For much of the 2019 summer, a young male grizzly bear roamed the Bitterroot Mountains south of U.S. 12 — which runs east and west between Lewiston and Lolo, Mont. — and the Lochsa River. That bear was wearing a satellite collar that allows wildlife biologists to keep tabs on its movements.

The bear, known as 927, made a foray into Idaho’s Panhandle two years ago before returning to the Cabinets, where he denned. In 2019, the bear returned to Idaho’s Panhandle and moved further south, eventually setting up shop near Lolo Pass. He stayed there for the summer but returned to the Cabinet Mountains in the fall and spent the winter there.

This spring, bear 927 charted a new course. Wayne Kasworm, a grizzly bear biologist for the U.S. Fish and Wildlife Service at Libby, Mont., said 927 is now northeast of Eureka, Mont., not far from the U.S.-Canada border and back within the Northern Continental Divide Ecosystem.

Young males are known to wander, but Kasworm said 927 is peculiarly nomadic.

“This is at least a little bit unusual, as far as the amounts of movements out of this particular bear, and at least to me what is a little more unusual is the fact that he went so far south and now he has gone so far north, and he is back in the same population he came from.”

The young bruin was originally taken from the northern continental divide population in 2018 and introduced into the Cabinet Mountains to augment the population there. Grizzly bears are listed as threatened under the Endangered Species Act.

The other grizzly bear known to have been in north central Idaho last year was also somewhat of a rolling stone. It was photographed in the White Bird Creek drainage. Hair samples identified it as a male grizzly that was radio collared by the U.S. Fish and Wildlife Service in the Selkirk Mountains near the Idaho-Canada border in 2017. The bear was a yearling at the time it was collared. The radio collar fell off the bear in 2018.

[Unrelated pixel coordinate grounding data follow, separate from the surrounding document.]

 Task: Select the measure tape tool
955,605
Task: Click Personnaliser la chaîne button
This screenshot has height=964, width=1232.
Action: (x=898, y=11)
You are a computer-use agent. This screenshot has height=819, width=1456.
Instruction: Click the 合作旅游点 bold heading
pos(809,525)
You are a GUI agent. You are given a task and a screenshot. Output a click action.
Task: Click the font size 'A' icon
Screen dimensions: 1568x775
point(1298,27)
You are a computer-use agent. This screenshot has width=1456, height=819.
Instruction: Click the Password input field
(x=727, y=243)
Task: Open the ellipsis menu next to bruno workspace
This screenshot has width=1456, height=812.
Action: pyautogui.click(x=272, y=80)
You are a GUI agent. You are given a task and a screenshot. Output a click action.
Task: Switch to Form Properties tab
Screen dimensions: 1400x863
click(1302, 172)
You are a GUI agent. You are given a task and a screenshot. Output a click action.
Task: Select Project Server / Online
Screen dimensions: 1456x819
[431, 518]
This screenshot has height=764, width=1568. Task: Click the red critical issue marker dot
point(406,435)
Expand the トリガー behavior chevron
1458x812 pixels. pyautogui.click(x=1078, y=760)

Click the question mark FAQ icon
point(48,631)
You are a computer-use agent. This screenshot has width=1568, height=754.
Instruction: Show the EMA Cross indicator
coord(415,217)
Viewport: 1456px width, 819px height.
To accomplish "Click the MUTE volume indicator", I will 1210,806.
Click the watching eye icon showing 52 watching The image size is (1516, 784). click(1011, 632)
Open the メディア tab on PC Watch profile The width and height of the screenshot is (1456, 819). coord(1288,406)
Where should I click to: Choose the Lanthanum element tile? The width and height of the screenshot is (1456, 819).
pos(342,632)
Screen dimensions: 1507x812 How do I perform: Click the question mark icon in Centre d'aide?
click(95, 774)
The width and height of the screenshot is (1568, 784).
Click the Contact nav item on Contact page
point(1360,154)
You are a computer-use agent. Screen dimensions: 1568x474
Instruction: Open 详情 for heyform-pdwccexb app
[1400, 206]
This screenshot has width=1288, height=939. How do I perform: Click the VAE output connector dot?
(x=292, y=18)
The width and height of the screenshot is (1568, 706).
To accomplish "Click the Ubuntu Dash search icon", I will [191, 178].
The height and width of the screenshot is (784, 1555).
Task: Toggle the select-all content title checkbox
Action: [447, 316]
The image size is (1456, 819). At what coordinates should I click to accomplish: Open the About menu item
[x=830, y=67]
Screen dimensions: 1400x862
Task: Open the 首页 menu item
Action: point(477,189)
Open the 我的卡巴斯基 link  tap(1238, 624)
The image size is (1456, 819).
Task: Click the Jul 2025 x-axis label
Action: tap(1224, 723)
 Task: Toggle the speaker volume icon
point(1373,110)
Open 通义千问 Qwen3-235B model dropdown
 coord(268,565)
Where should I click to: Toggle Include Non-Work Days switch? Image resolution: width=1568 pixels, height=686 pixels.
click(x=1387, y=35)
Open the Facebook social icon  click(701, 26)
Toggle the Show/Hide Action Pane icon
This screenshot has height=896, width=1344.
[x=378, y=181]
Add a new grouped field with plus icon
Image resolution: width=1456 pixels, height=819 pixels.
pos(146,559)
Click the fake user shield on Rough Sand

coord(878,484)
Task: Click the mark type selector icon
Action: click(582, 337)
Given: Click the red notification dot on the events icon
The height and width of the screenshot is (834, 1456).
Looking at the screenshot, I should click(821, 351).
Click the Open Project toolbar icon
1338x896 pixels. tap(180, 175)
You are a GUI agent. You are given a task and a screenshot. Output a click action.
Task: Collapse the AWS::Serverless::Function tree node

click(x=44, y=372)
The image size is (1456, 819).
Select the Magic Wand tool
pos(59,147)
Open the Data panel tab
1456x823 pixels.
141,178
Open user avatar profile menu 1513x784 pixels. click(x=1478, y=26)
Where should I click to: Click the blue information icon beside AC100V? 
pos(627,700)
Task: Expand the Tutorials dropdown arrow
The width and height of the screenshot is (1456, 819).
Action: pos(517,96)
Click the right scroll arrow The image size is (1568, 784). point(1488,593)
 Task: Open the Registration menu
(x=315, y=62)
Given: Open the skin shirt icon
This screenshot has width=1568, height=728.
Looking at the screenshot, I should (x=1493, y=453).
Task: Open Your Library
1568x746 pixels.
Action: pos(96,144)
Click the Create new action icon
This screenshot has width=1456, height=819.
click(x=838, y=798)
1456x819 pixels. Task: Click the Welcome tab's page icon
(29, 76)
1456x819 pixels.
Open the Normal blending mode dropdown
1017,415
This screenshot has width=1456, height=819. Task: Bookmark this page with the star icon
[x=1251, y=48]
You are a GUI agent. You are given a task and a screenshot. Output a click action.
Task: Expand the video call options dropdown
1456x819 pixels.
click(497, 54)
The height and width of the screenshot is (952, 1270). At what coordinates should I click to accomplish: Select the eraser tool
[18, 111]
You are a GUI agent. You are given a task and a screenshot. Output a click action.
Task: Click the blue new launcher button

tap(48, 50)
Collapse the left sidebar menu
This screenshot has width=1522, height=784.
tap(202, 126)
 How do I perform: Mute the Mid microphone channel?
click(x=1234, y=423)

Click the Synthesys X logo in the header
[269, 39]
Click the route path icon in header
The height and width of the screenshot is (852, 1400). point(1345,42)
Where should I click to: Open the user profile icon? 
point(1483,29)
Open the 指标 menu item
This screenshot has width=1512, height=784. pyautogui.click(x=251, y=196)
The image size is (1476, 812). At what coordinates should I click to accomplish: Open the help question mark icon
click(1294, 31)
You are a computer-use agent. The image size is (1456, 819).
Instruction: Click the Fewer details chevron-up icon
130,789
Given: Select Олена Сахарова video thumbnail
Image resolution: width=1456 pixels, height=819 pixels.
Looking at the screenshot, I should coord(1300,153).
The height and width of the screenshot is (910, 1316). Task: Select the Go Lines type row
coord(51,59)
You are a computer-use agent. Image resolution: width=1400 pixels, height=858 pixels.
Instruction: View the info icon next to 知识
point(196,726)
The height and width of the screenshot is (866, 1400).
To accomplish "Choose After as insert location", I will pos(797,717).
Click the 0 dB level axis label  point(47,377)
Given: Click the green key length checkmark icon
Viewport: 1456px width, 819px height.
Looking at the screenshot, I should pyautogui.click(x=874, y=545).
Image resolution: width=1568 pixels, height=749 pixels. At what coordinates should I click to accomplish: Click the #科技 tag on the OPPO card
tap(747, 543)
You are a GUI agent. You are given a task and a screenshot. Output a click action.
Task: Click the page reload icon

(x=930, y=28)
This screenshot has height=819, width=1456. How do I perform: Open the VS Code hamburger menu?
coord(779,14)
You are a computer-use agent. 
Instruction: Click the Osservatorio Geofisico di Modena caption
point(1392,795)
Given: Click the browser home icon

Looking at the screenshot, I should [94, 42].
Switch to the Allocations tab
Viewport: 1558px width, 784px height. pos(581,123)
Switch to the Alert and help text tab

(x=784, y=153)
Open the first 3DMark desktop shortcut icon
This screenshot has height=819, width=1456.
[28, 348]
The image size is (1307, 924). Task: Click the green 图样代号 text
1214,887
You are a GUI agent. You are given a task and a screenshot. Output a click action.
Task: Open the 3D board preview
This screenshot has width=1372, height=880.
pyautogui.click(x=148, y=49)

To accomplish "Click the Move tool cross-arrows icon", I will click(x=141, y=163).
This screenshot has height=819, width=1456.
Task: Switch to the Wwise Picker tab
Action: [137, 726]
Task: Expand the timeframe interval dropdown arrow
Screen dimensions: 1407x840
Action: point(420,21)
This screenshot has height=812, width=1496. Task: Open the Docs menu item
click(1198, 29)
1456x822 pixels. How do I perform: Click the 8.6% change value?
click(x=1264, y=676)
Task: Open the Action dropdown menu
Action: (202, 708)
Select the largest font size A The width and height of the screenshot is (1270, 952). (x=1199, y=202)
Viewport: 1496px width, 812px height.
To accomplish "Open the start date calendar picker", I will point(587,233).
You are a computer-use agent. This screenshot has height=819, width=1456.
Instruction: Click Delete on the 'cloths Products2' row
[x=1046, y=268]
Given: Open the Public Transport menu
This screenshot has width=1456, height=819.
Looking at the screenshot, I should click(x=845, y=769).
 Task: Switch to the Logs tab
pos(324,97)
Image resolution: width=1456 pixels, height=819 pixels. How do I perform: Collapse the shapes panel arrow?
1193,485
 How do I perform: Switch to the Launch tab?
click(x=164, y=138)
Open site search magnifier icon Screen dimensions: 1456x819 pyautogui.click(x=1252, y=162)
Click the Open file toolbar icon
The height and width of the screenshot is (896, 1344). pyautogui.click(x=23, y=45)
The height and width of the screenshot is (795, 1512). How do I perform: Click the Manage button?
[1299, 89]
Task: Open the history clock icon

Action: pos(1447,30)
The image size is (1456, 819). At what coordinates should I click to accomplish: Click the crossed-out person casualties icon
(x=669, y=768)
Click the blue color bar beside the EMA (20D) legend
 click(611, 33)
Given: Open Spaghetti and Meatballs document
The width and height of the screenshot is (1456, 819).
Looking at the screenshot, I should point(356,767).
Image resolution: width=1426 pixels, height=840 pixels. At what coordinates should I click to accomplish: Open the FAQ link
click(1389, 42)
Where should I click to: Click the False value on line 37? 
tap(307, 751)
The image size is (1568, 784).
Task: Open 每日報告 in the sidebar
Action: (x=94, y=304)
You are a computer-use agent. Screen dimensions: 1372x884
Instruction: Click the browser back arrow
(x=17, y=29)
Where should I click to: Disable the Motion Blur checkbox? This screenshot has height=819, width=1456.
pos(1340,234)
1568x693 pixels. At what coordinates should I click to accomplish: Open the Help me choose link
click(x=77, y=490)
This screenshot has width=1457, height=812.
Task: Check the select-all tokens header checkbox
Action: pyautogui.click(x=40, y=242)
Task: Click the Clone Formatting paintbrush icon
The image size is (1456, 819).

Teare said the whereabouts of that bear are unknown. Fish and Game officials assumed it might be the same bear that left tracks near Fish Creek this spring.

“He was a traveling bear, on the move for several years, and could have just wintered here and moved elsewhere,” he said. “We don’t have a collar on him.”

There were also trail camera photos of other grizzly bears last year. One was in the Newsome Creek drainage high above the South Fork of the Clearwater River. The other was also near Lolo Pass.

Kasworm’s agency continues to monitor known populations of grizzly bears. This year his colleagues have trapped and collared five male grizzlies in the Selkirk Mountains.

“All of them were radio collared, and one has already lost its collar. The problem we face with adult bears is they have more neck than head, and it’s hard to keep a radio collar on a pear.”

Idaho Fish and Game also is monitoring grizzly bears, and trapped two grizzlies near Island Park west of Yellowstone National Park this week, Boudreau said.